The mean salary or median salary alone only give the typical salary, which is an imcomplete story. The range of salaries paid is also useful. For example, the median salary of nurses in our database is about $56,850/year. Is $70,000/year atypically high, or within the typical range?
The variation in salary is caused by many factors such as location, experience, skills, shift, etc. In our salary report, we attempt to make this range as small as possible by asking about all these factors. However, there always is some residual variation, for the multitude of reasons that we don’t capture (e.g., employee is married to the boss’s daughter).
I hope I have just convinced you that it is good to know what the typical range of salaries are, and explained that standard deviation is an attempt to measure that. So why don’t we report it?
Because it is a horrible, horrible way to measure the typical variation in salaries, even worse than the mean is for calculating the typical salary. That it was ever invented is a curse upon the community of knowledge seeking people.
The root of the problem is once again in what is typical. For example, an average person would expect that the typical range of salaries for nurses would cover what “most” nurses are paid. For example, if 100 nurses were asked what they were paid, most should report a salary within the range. “Most” is a little fuzzy, but a good range would have 50 to 90 of the 100 nurses reporting salaries within it.
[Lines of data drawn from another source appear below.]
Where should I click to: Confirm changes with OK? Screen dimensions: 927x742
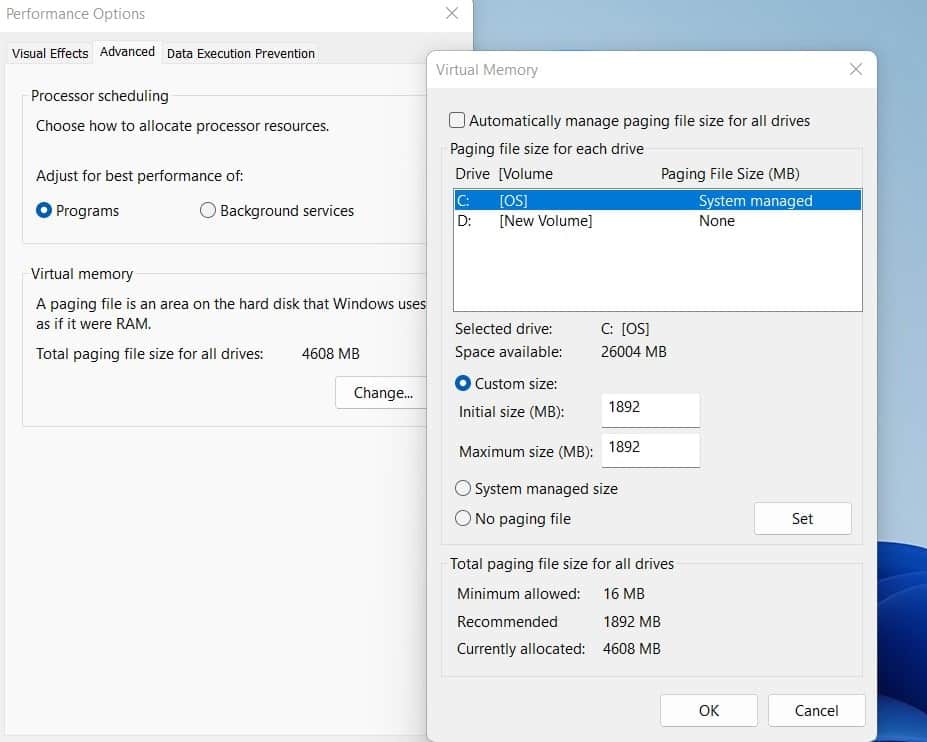click(x=708, y=710)
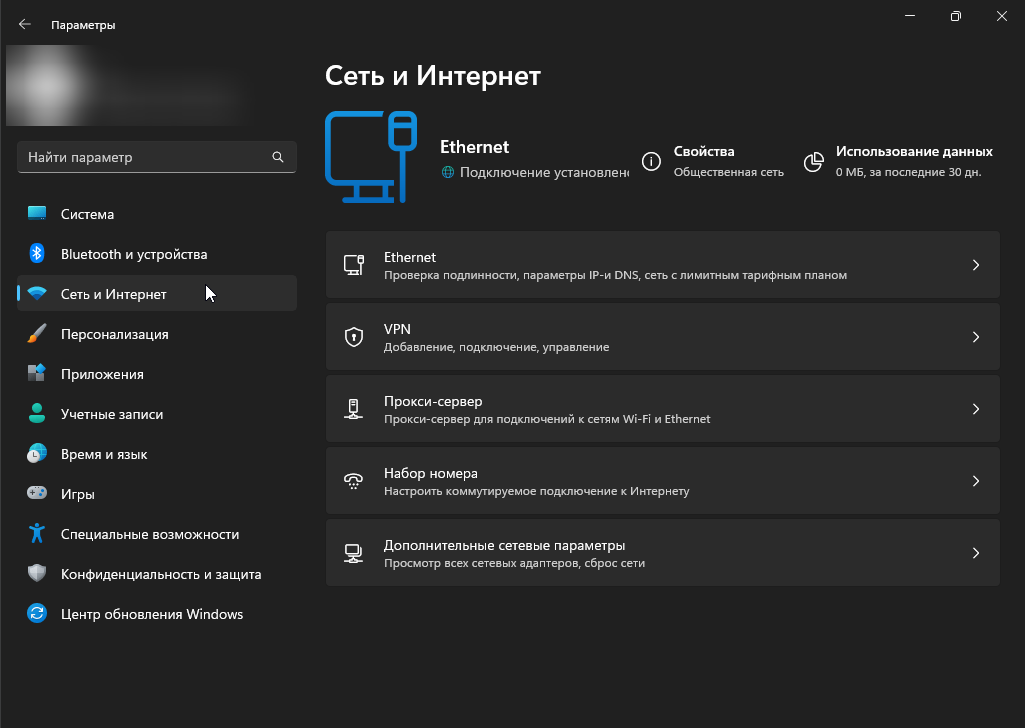Open Конфиденциальность и защита section
Screen dimensions: 1025x728
(x=160, y=574)
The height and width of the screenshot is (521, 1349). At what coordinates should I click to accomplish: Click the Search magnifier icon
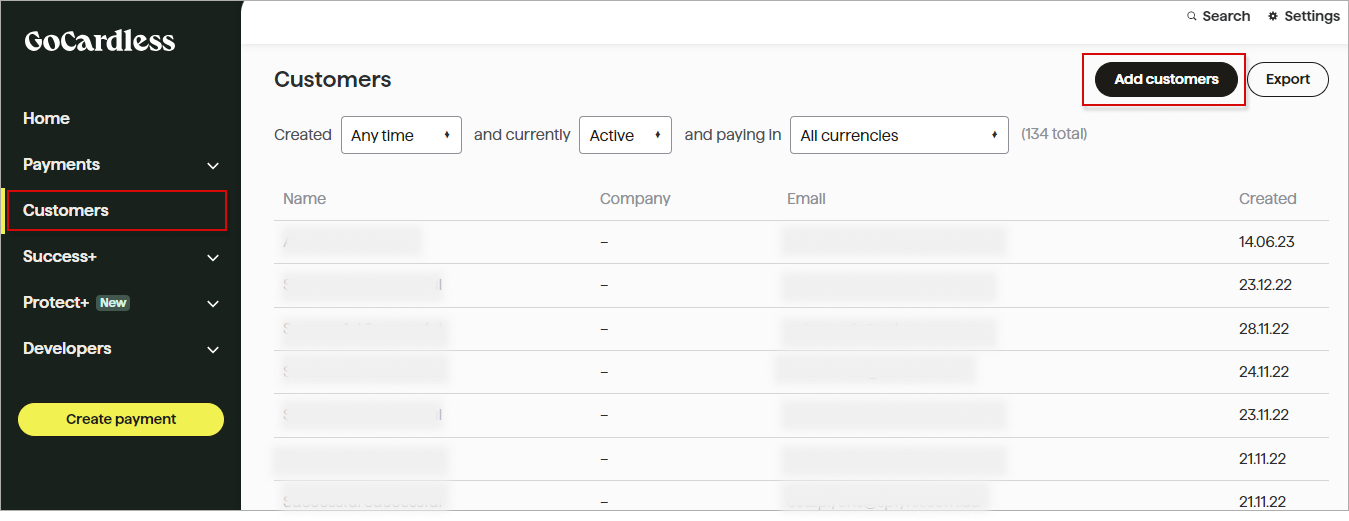pyautogui.click(x=1191, y=16)
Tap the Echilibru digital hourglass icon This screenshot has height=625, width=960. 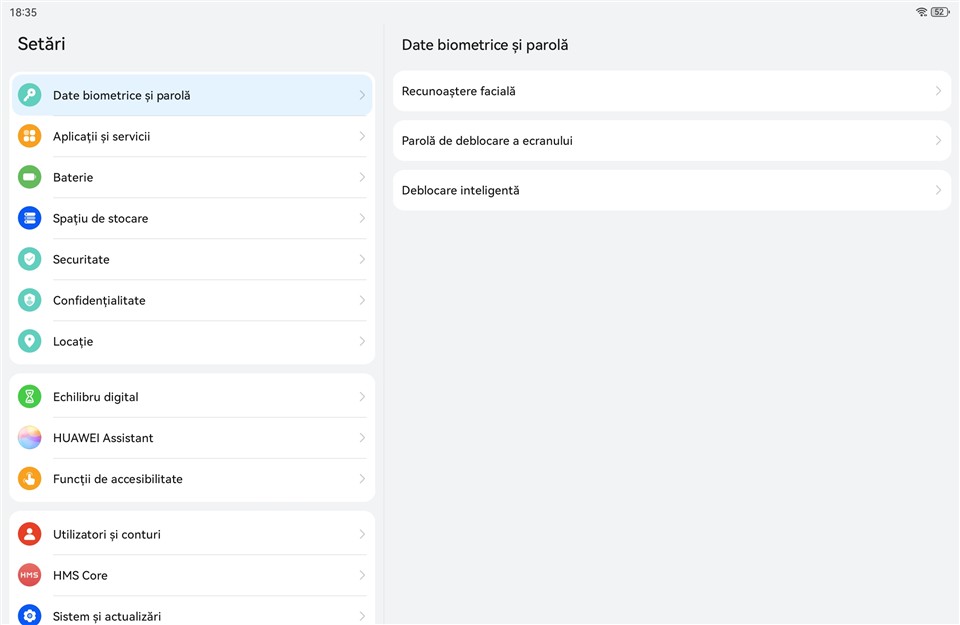click(x=30, y=397)
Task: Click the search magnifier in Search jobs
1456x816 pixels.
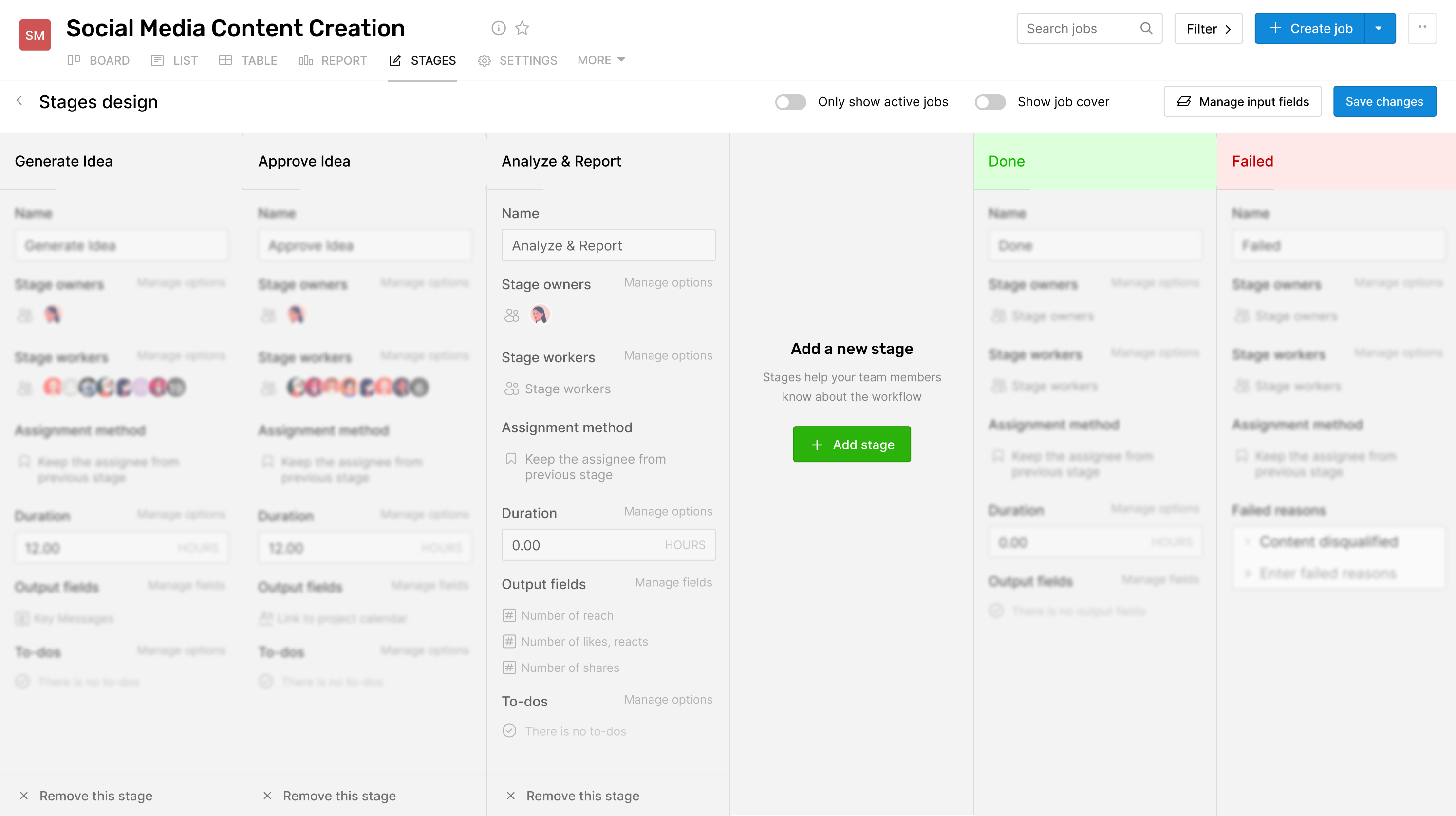Action: click(x=1147, y=28)
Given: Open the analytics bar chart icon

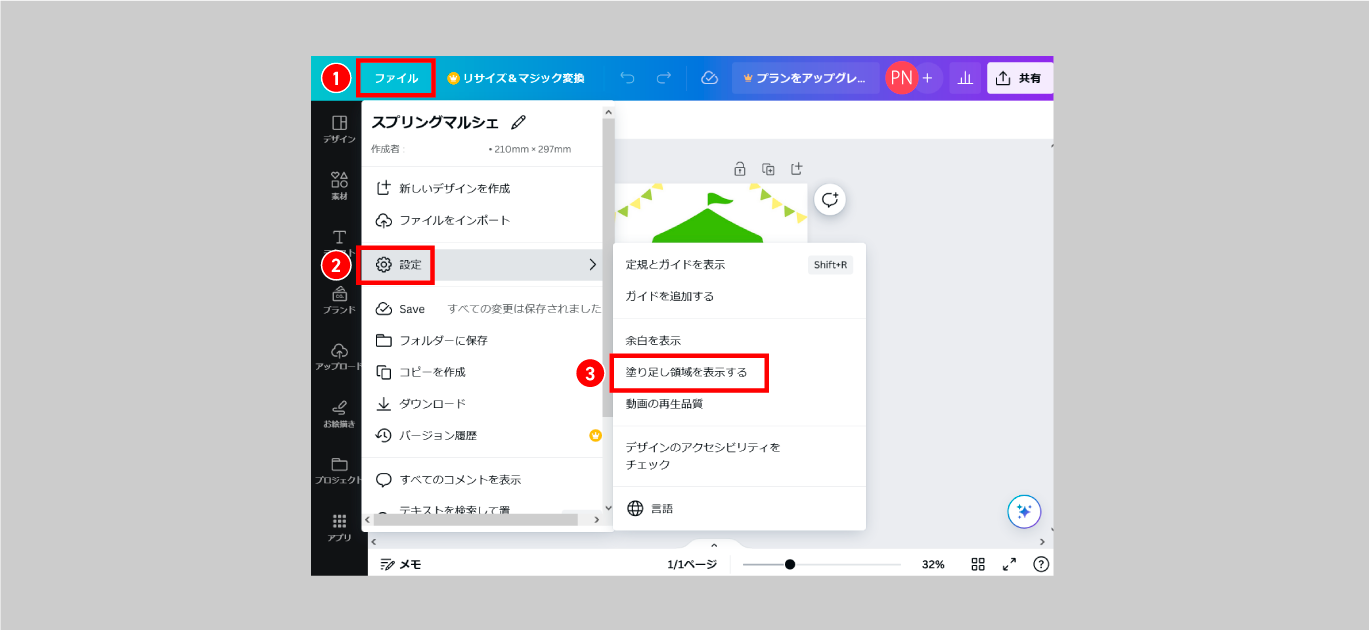Looking at the screenshot, I should 965,78.
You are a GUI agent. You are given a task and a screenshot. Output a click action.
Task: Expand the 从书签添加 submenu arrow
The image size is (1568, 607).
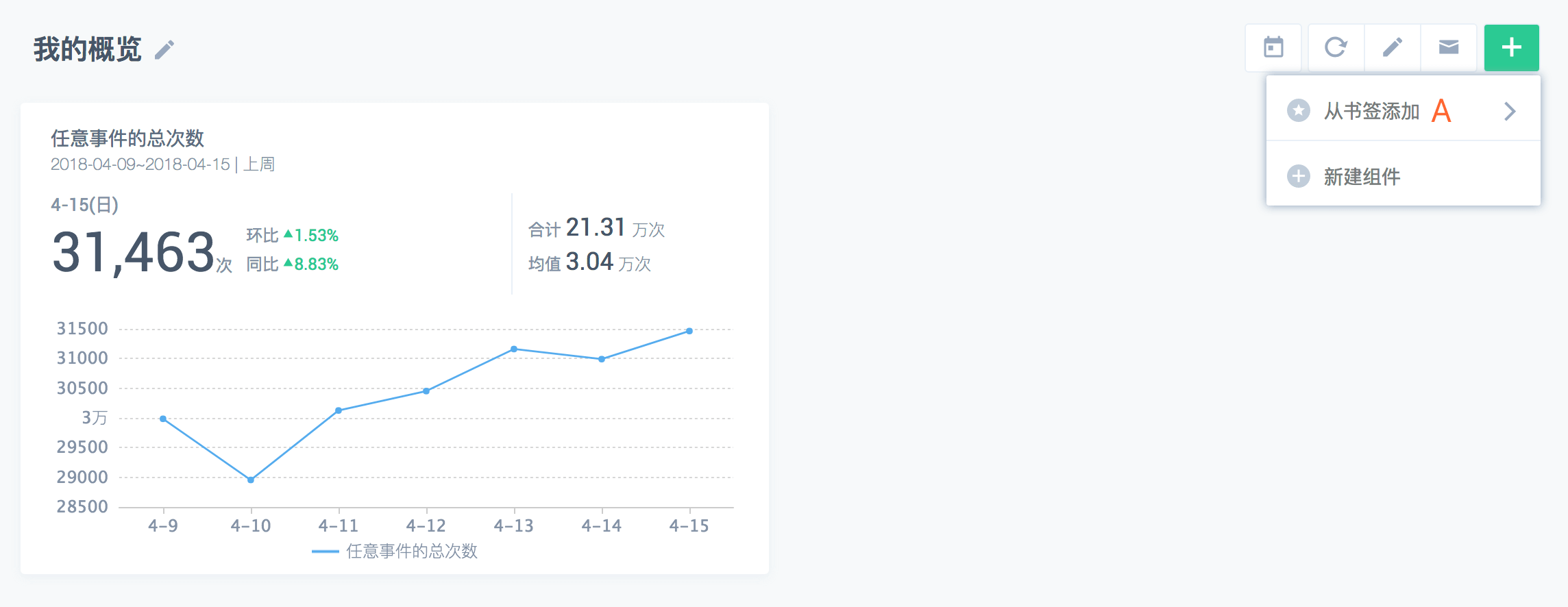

In theory, standard deviation fits common sense: for a perfect normal distibution, 68% of samples drawn from it fall within +/- one standard devation of the mean. If salaries followed a normal distribution perfectly, we would expect 68 of those 100 nurses to have a salary within 1 standard deviation of the mean.
In reality, when real data is collected from imperfect people, and salaries are set by human consent, the relationship between standard deviation and the typical range of salaries is weak at best.
Is there a better way to measure the typical range? Absolutely, and that is what we use in PayScale salary reports. The range of salaries between the 25th and 75th percentile is what most (50%) of employees are paid. If you want a broader concept of “most”, look at the range between the 10th and 90th percentiles: 80% of people are paid in this range.
nb. Percentile is a simple concept: If the 25th percentile nurse salary is $40,000, that means 25% of nurses (25 out of 100) make less than $40,000, and 75% make more than $40,000. The median is also called the 50th percentile: 50% of nurses make less than the $48,000 median, and 50% make more. Similarly, a 75th percentile nurse salary of $58,000 means that 75% of nurses make less than $58,000, and 25% make more.
Using the range from 25th percentile to 75th for the typical range of salaries passes the “just makes sense” test: if 100 nurses are asked their salary, “most” (about 50%) will have a salary between $40,000 and $58,000.
How do I know this? Because we have asked thousands of registered nurses in the US exactly this question. The range of $40,000 to $58,000 comes from finding the 25th and 75th percentile in this data.
Now for why standard deviation is so bad. The standard deviation for this same data is $19,000 and the mean is $50,000. Hence the mean +/- 1 standard deviation is $31,000 to $69,000. If reality were theory, 68% of nurses would be paid in this range. However, it is not, and over 80% of nurses’ salaries fall within one standard deviation of the mean.
By looking at the nurse salaries, I found that the middle 68% of nurses’ salaries fall within about $13,000 of the median (16th percentile was $36,000 and 84th percentile is $62,000). If reality were theory, and salaries followed normal distributions, the standard deviation would have been $13,000. But reality is just not normal (in the statistical sense 🙂
Even worse than being misleading for non-normal distributions, standard deviation is incredibly sensitive to the most atypical values. For example, typos happen. Two nurses in this data sample added an extra zero to their salary, boosting their pay to ~$400,000.
Fixing these two data points has no measurable effect on the 25th and 75th percentile salaries: after all, these are only 2 data points out of thousands. However, fixing these two data points changes the standard deviation by 10% ($19,000 to $17,000)!
Why would anyone ever use a measure of the typical range of salaries that is so incredibly sensitive to the most atypical salaries? I blame the lack of computers in the 1800s, but that is the subject for another post. 🙂
Needless to say, we won’t be reporting standard deviations anytime soon in PayScale Salary Reports.